The benefit of the current expenditures disappears in the period in which they are made. The expenditures of the public institutions for consumption are within this group. A large portion of it is oriented to the personnel. Training and health  expenditures are also within the scope of the current expenditures in public accountancy as they have current impact on humans in view of the future periods. Governments can conveniently be impressive on the voters thanks to their powers in current expenditures in electoral periods. Increase of the wages of the public officers is an example of it. In addition, grant of premiums to the workers employed in public is a similar political approach.


Transfer Expenditures: Transfer expenditures are the transfer of the purchase power of the public authority to the legal or natural entities gratuitously, without return. As the expenditures without return, the transfer expenditures are extremely appropriate expenditure items for the election periods. The payments of wages and remunerations made to employees in the case of current expenditures can be made to the retired, widowed, and orphaned people when it comes to transfer expenditures. This way, creation of an impact on the voter preferences would be inevitable. Investment Expenditures: Investment  expenditures are the expenditures made in order to increase  production   capacity. It is necessary at this point to scrutinize the Public Economic Enterprises additionally.

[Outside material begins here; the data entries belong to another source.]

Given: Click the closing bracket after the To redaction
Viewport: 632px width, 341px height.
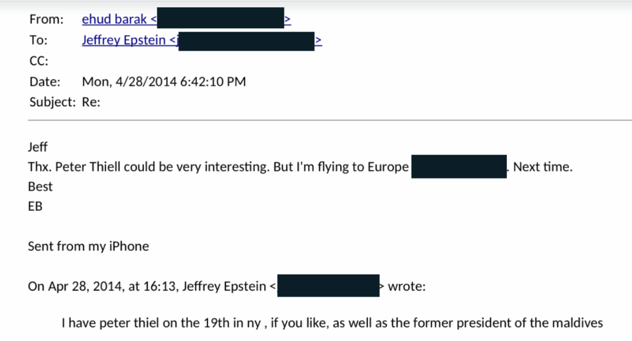Looking at the screenshot, I should pyautogui.click(x=318, y=40).
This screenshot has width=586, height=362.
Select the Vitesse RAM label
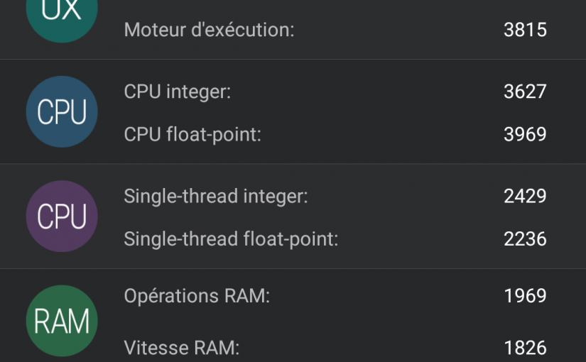(x=182, y=348)
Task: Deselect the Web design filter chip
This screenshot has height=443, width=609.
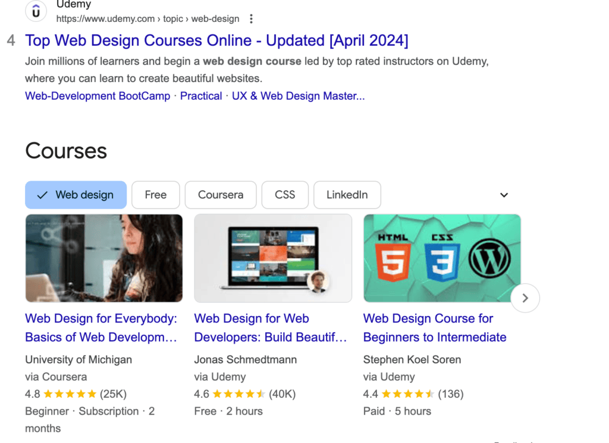Action: click(x=76, y=195)
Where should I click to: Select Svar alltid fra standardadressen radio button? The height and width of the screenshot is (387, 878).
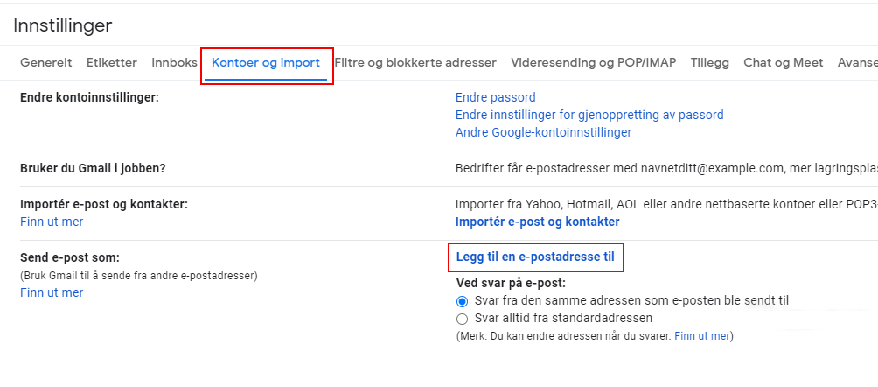pyautogui.click(x=462, y=319)
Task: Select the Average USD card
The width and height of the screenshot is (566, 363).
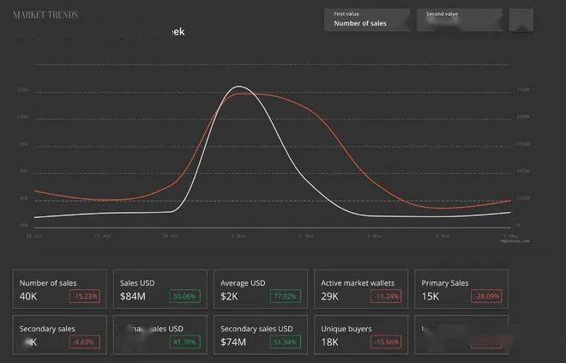Action: (x=258, y=289)
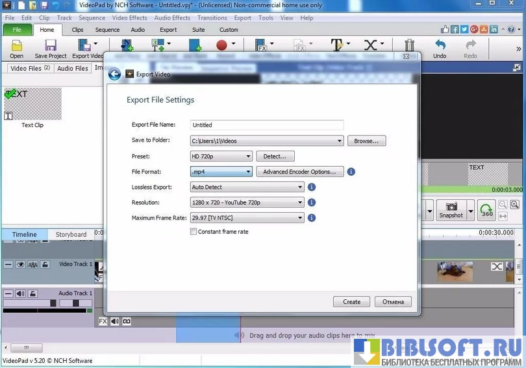Mute Audio Track 1 speaker toggle
The image size is (526, 368).
click(x=20, y=293)
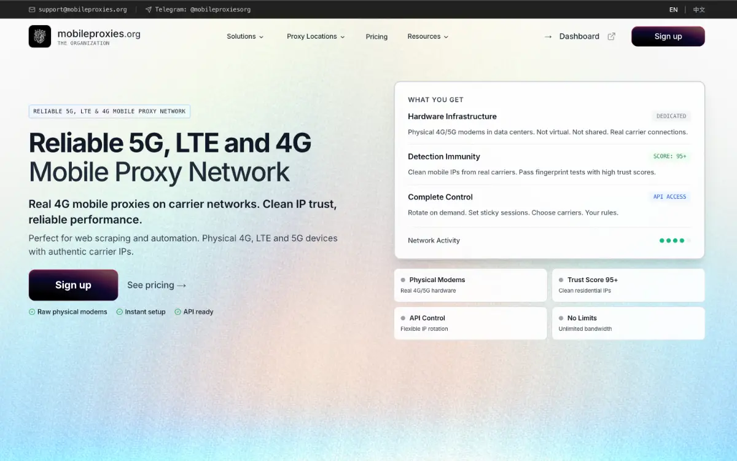Go to the Dashboard link
The height and width of the screenshot is (461, 737).
point(579,36)
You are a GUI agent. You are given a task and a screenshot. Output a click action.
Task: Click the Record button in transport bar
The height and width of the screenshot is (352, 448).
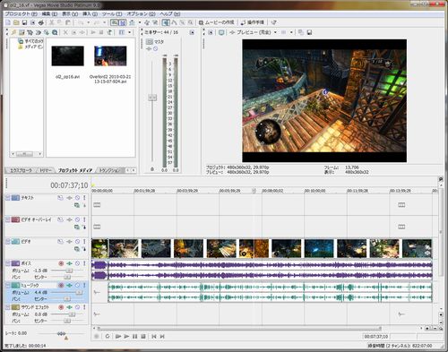click(x=97, y=337)
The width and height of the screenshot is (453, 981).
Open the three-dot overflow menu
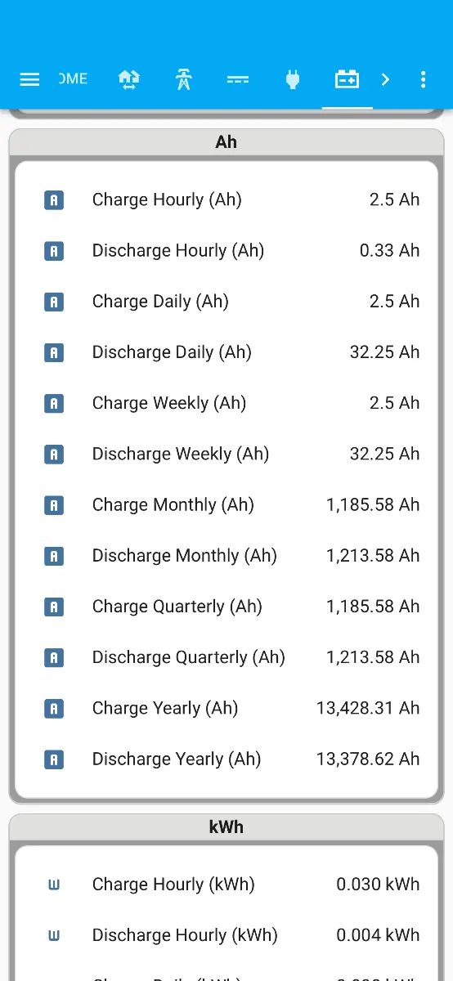click(423, 79)
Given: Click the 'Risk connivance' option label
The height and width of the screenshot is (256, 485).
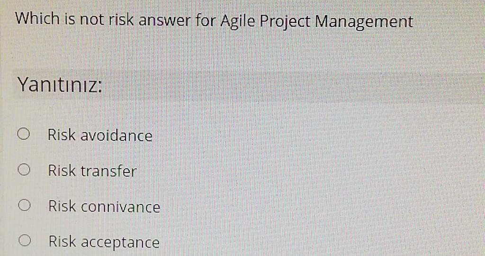Looking at the screenshot, I should [104, 207].
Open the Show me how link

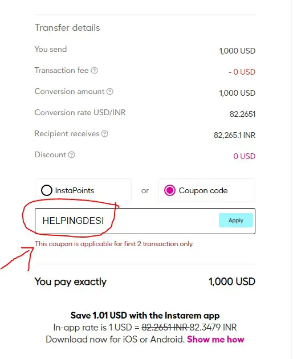click(x=215, y=339)
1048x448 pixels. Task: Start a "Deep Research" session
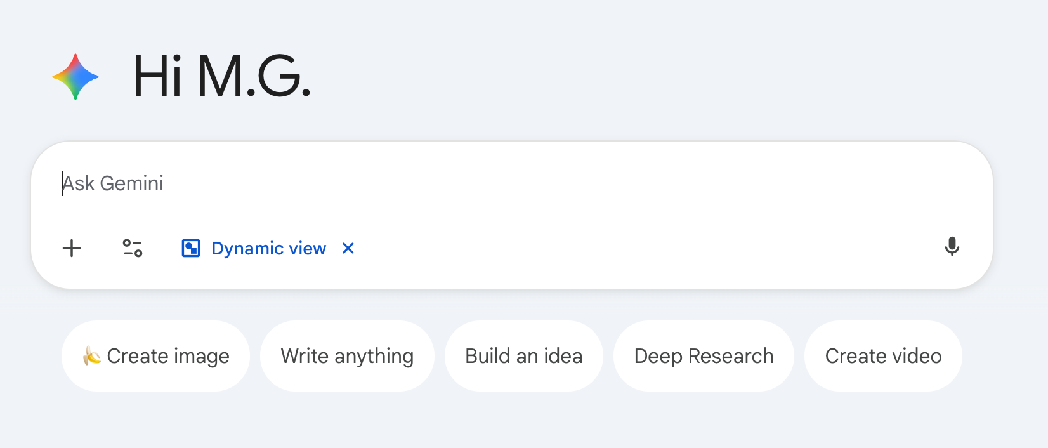click(x=704, y=356)
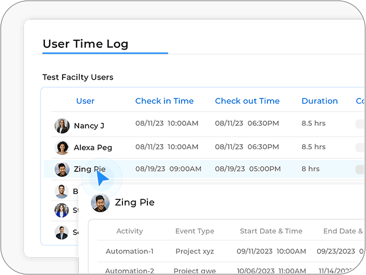The image size is (366, 275).
Task: Click the last user's avatar in list
Action: [x=61, y=232]
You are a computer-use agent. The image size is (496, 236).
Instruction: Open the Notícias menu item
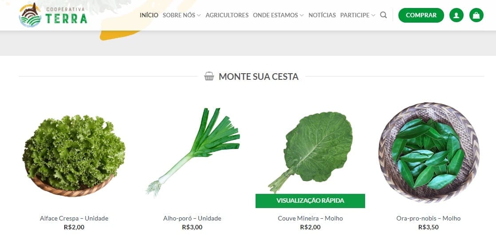click(x=322, y=15)
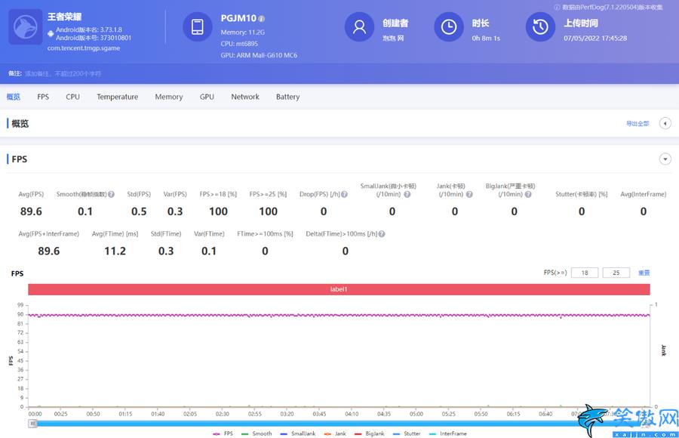Open the Network tab
This screenshot has height=438, width=679.
click(245, 97)
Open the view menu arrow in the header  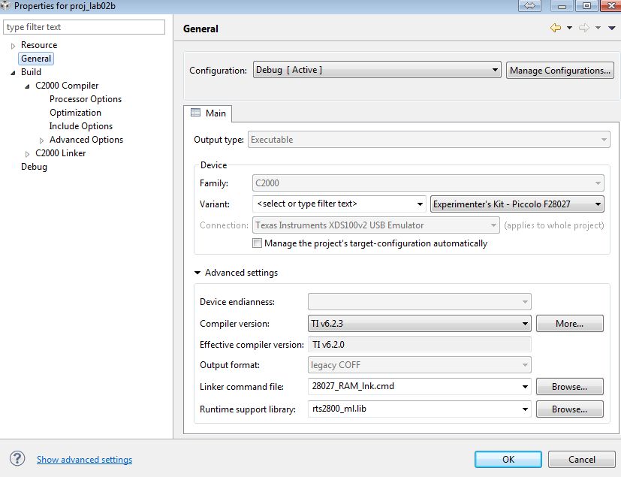[610, 28]
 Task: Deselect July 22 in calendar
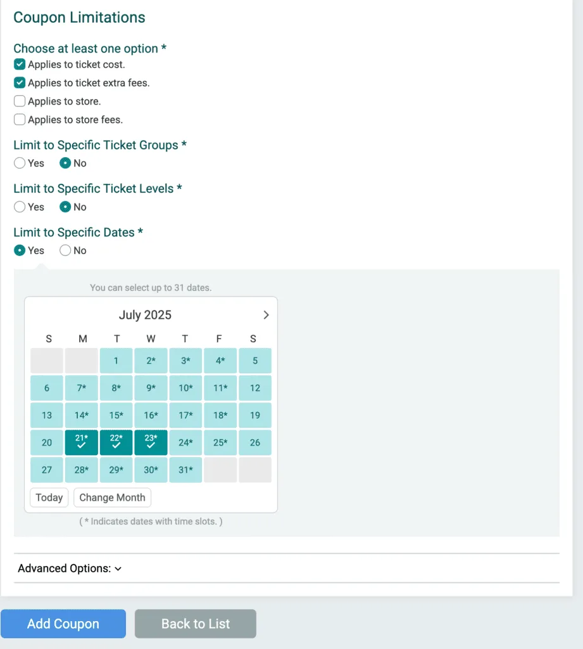click(x=116, y=442)
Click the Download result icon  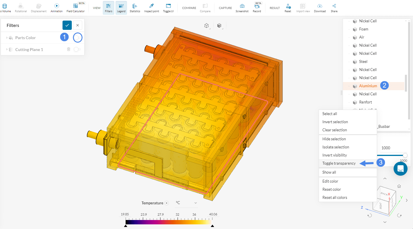point(320,8)

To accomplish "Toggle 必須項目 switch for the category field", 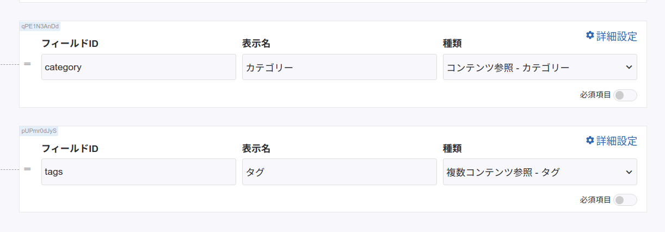I will [x=625, y=95].
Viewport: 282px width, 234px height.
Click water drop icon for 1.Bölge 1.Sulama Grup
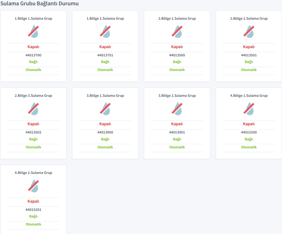33,31
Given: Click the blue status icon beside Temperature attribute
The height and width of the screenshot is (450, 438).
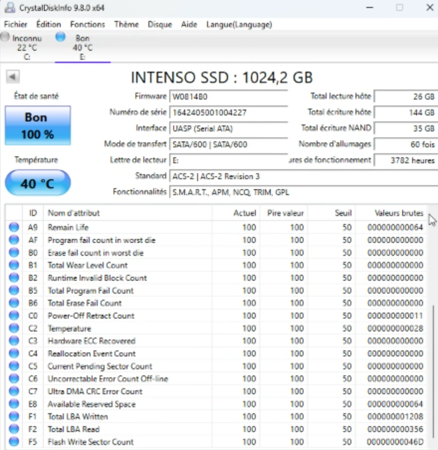Looking at the screenshot, I should 14,329.
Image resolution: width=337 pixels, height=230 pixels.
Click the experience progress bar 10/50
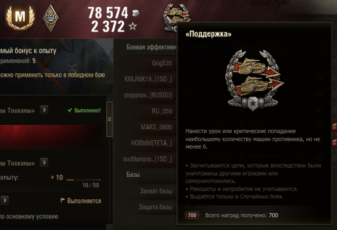[x=83, y=179]
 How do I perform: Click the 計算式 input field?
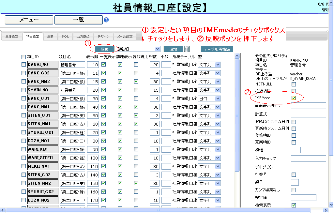pyautogui.click(x=308, y=114)
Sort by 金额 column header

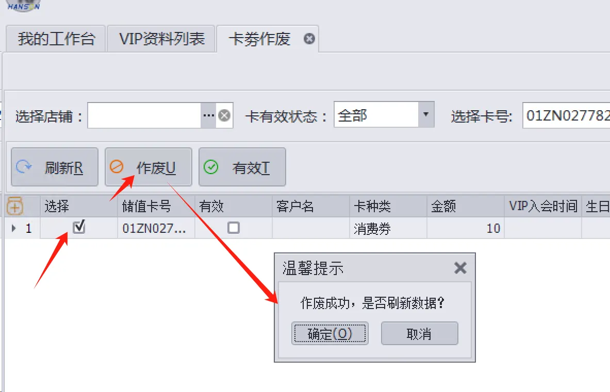pyautogui.click(x=465, y=206)

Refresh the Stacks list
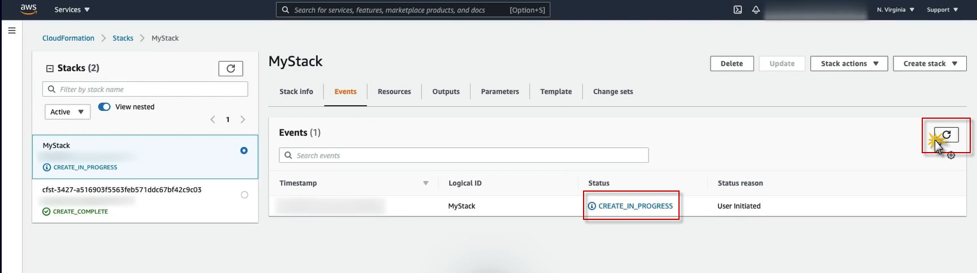[x=230, y=68]
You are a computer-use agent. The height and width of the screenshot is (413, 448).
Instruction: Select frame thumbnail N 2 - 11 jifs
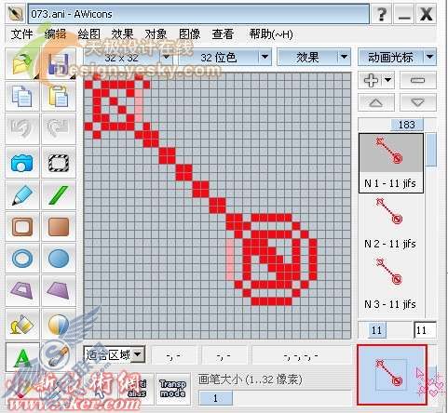390,223
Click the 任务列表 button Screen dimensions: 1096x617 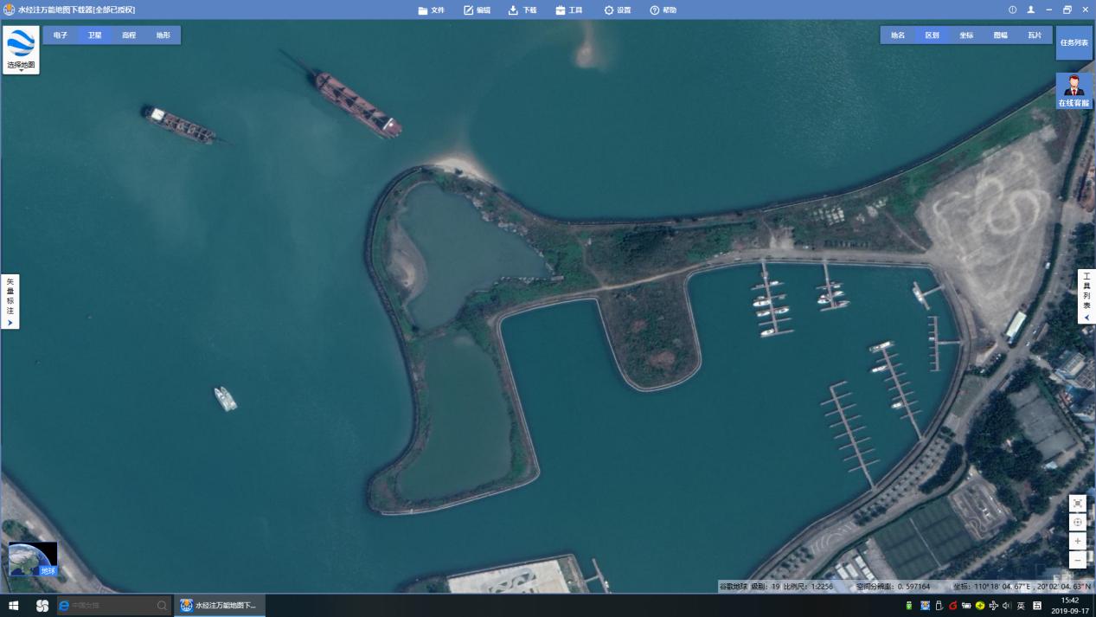coord(1074,42)
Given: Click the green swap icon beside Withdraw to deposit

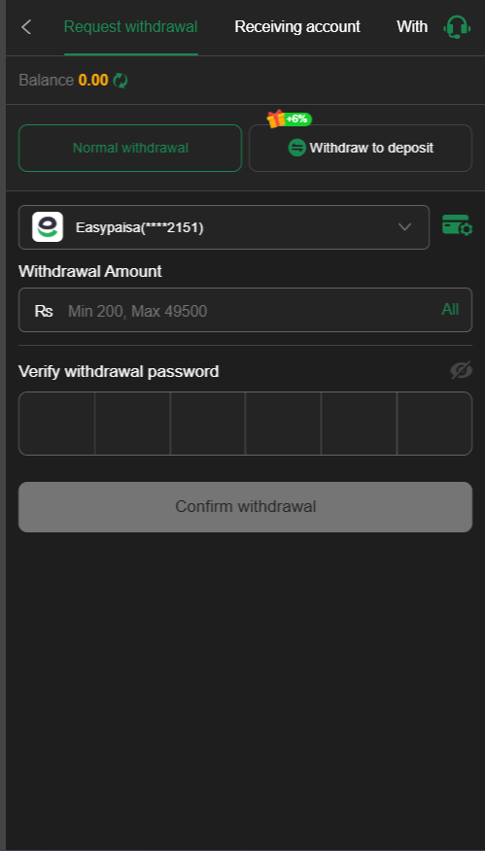Looking at the screenshot, I should [296, 148].
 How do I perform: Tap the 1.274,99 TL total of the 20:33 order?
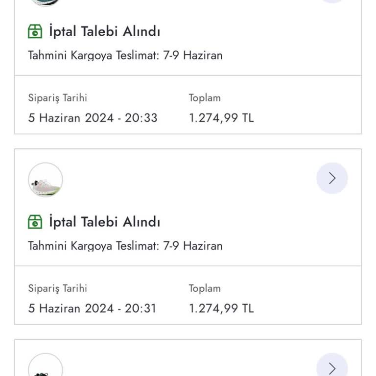coord(221,118)
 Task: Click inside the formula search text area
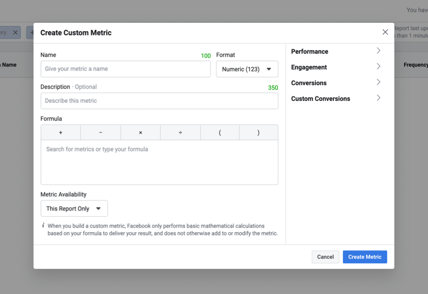point(159,162)
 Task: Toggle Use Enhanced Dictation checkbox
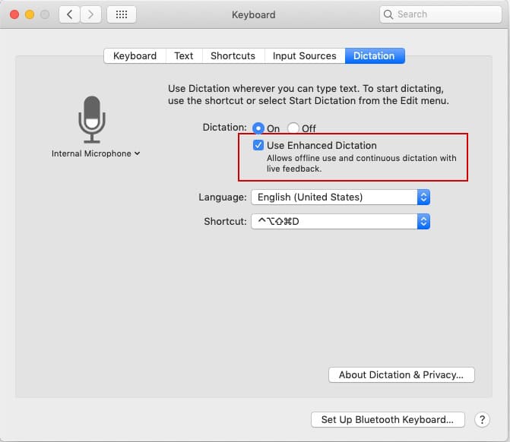click(x=258, y=145)
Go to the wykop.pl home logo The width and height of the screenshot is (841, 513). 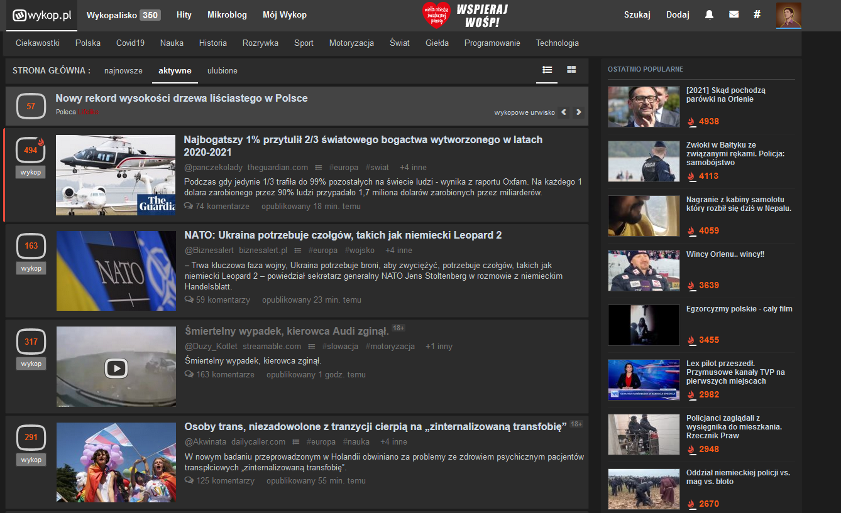[x=42, y=15]
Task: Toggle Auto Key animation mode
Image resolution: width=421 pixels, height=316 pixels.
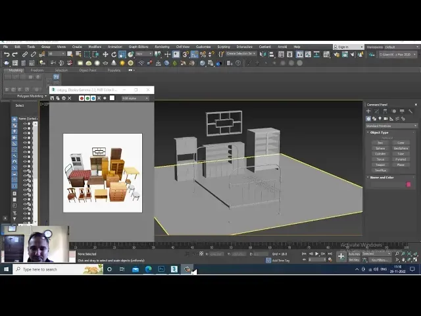Action: (x=354, y=253)
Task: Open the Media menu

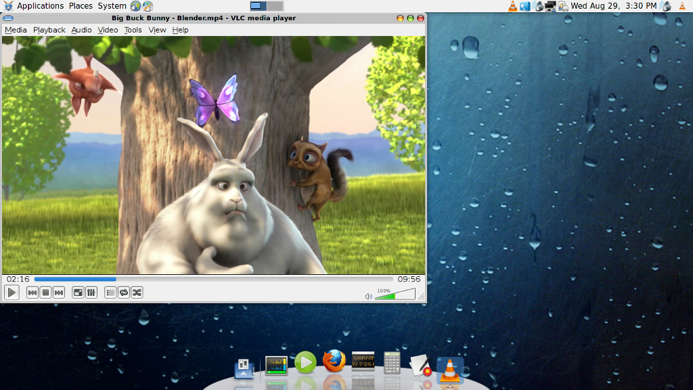Action: [16, 30]
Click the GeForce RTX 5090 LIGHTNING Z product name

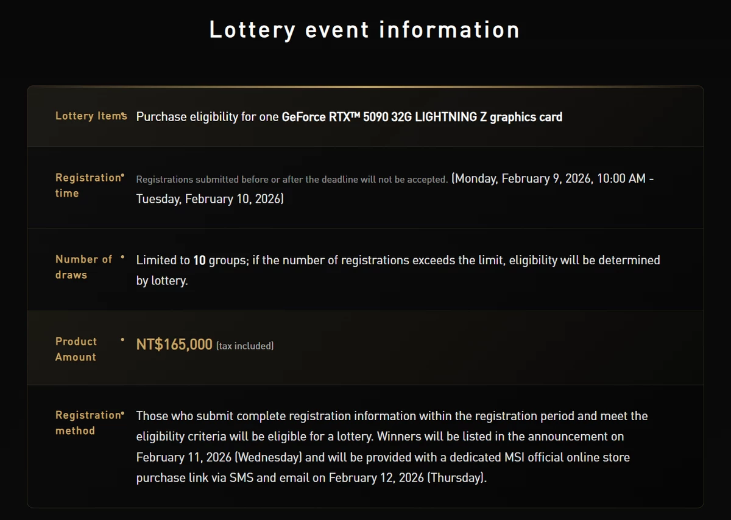click(422, 117)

Public Economic Enterprises are the general name for the institutions of the State, producing commodities and services in the  economical field..  Public enterprises are established for political reasons in addition to the social and economic ones. Public enterprises established for political reasons have some objectives such as the realization of the economy policy followed by the political institutions governing the State, satisfaction of the goals of the political pressure groups, and realization of some interests.